- _ACTIVITY_
From the entries below, output the line with "CMS Thin Glass Processing (31, 1309)" and each following line up to and including the line with "Glaston received orders", exactly as written.
- Opening Delimiter -
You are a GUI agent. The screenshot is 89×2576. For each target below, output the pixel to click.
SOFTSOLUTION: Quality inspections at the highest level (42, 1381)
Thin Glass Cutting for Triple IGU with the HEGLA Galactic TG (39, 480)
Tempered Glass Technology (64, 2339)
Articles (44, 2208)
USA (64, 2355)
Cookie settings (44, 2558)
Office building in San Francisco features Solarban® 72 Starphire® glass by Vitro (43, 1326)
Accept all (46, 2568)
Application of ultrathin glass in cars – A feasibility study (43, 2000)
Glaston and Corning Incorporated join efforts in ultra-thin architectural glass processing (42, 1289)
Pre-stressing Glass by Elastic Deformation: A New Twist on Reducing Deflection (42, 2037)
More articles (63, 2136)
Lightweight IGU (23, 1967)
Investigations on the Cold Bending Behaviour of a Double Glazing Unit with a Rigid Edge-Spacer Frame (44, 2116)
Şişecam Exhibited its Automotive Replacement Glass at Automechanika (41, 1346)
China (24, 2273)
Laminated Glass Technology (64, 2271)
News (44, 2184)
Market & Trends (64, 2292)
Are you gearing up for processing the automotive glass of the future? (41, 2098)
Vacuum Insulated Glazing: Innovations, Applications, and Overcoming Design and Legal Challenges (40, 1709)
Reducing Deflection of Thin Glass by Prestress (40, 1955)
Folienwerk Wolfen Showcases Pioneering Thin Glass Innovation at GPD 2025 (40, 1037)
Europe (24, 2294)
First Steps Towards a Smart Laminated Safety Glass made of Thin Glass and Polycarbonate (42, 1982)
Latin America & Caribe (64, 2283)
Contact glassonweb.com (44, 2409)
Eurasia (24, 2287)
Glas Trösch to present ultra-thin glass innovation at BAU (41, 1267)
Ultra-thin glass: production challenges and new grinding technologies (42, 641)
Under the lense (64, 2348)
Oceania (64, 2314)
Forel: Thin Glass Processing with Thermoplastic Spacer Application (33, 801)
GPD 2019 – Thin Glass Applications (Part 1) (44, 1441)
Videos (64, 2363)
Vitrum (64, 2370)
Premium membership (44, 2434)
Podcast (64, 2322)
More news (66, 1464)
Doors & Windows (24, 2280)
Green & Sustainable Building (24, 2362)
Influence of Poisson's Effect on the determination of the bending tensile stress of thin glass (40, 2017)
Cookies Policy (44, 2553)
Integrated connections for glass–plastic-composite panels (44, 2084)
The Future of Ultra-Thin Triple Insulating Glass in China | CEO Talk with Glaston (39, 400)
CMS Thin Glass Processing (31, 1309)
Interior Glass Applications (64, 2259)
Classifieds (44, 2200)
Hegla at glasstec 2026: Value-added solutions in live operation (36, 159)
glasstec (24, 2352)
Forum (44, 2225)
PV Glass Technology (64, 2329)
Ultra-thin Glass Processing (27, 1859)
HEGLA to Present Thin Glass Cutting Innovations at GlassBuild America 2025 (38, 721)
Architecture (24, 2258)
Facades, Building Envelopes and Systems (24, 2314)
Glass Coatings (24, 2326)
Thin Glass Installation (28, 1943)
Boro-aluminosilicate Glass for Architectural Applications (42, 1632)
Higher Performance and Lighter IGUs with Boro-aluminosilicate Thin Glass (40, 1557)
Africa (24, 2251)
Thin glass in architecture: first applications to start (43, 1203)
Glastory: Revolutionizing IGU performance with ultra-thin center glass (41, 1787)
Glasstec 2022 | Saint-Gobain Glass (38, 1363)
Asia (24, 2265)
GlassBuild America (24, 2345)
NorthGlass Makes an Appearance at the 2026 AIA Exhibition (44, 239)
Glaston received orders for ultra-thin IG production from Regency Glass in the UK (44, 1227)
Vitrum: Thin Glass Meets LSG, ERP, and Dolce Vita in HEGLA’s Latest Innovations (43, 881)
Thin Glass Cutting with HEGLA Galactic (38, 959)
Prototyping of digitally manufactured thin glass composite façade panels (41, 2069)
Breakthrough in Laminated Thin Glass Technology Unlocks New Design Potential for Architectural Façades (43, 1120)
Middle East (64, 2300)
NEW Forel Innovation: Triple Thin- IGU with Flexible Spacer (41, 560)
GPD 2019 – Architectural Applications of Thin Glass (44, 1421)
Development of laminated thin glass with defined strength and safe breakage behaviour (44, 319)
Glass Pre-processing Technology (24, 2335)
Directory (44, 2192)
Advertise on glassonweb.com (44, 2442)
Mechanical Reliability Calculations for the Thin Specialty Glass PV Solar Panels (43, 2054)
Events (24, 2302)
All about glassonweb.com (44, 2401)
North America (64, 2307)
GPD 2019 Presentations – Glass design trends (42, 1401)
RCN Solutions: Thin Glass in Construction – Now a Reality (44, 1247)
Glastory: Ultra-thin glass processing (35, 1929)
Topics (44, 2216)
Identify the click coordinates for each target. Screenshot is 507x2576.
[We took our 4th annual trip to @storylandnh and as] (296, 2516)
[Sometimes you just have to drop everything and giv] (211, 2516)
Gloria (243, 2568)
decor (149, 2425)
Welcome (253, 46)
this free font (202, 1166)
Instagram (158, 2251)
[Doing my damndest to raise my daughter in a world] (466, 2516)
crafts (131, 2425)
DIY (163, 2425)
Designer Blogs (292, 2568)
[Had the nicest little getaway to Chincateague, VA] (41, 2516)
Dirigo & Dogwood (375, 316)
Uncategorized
- Closing Delimiter -
- _RESPONSE TO THIS TASK_
CMS Thin Glass Processing (31, 1309)
Interior Glass Applications (64, 2259)
Classifieds (44, 2200)
Hegla at glasstec 2026: Value-added solutions in live operation (36, 159)
glasstec (24, 2352)
Forum (44, 2225)
PV Glass Technology (64, 2329)
Ultra-thin Glass Processing (27, 1859)
HEGLA to Present Thin Glass Cutting Innovations at GlassBuild America 2025 (38, 721)
Architecture (24, 2258)
Facades, Building Envelopes and Systems (24, 2314)
Glass Coatings (24, 2326)
Thin Glass Installation (28, 1943)
Boro-aluminosilicate Glass for Architectural Applications (42, 1632)
Higher Performance and Lighter IGUs with Boro-aluminosilicate Thin Glass (40, 1557)
Africa (24, 2251)
Thin glass in architecture: first applications to start (43, 1203)
Glastory: Revolutionizing IGU performance with ultra-thin center glass (41, 1787)
Glasstec 2022 | Saint-Gobain Glass (38, 1363)
Asia (24, 2265)
GlassBuild America (24, 2345)
NorthGlass Makes an Appearance at the 2026 AIA Exhibition (44, 239)
Glaston received orders for ultra-thin IG production from Regency Glass in the UK (44, 1227)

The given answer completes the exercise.